CVM acusa ex-CEO da CVC por fraude contábil de R$ 362 milhões

Isabela Moraes
Tempo: 1 min.

A Comissão de Valores Mobiliários (CVM) apresentou uma acusação formal contra um ex-CEO da CVC Brasil, Luiz Fernando Fogaça, por fraude contábil no valor de R$ 362 milhões. A acusação, que envolve inconsistências nos balanços financeiros da operadora de viagens entre 2015 e 2019, foi revelada em 30 de janeiro de 2026, e pode resultar em penalidades severas para os envolvidos.

As investigações indicam que Fogaça, que atuou como CFO antes de assumir a liderança da empresa, pode ter favorecido o pagamento de bônus indevidos a executivos.
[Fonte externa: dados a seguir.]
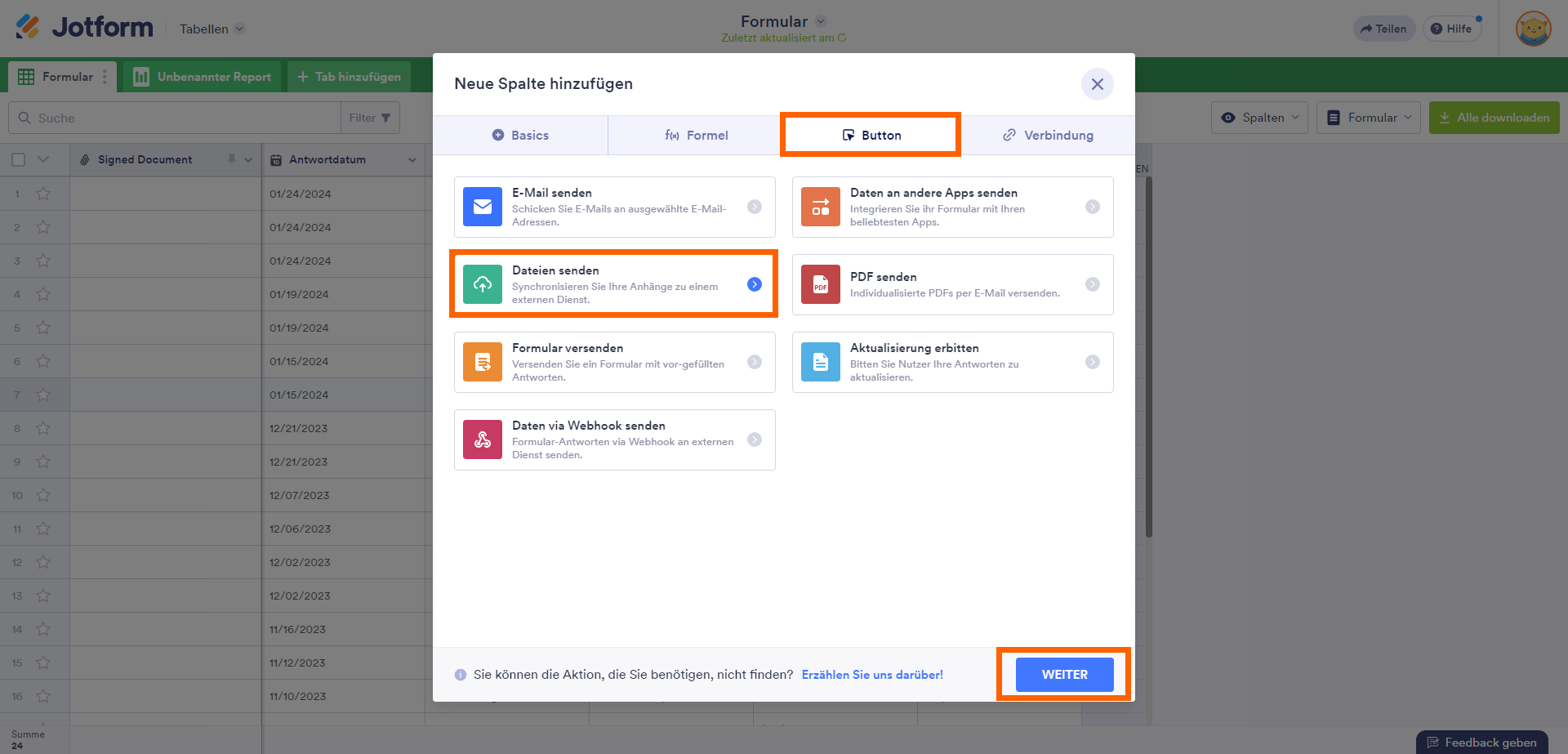Click the table's vertical scrollbar
Image resolution: width=1568 pixels, height=754 pixels.
point(1148,359)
Os problemas contábeis, já identificados por controles internos da CVC, agora geram novos desdobramentos jurídicos, com o processo em tramitação na CVM desde junho de 2022, atualmente na fase de citação e defesa.

O impacto dessa revelação foi significativo, resultando em uma queda acentuada no valor de mercado da CVC, que atualmente é de R$ 1,34 bilhão, uma fração do que já foi. A companhia busca agora uma reestruturação operacional para recuperar a credibilidade e o valor das ações, enquanto aguarda o desfecho das investigações e possíveis reparações financeiras para investidores afetados.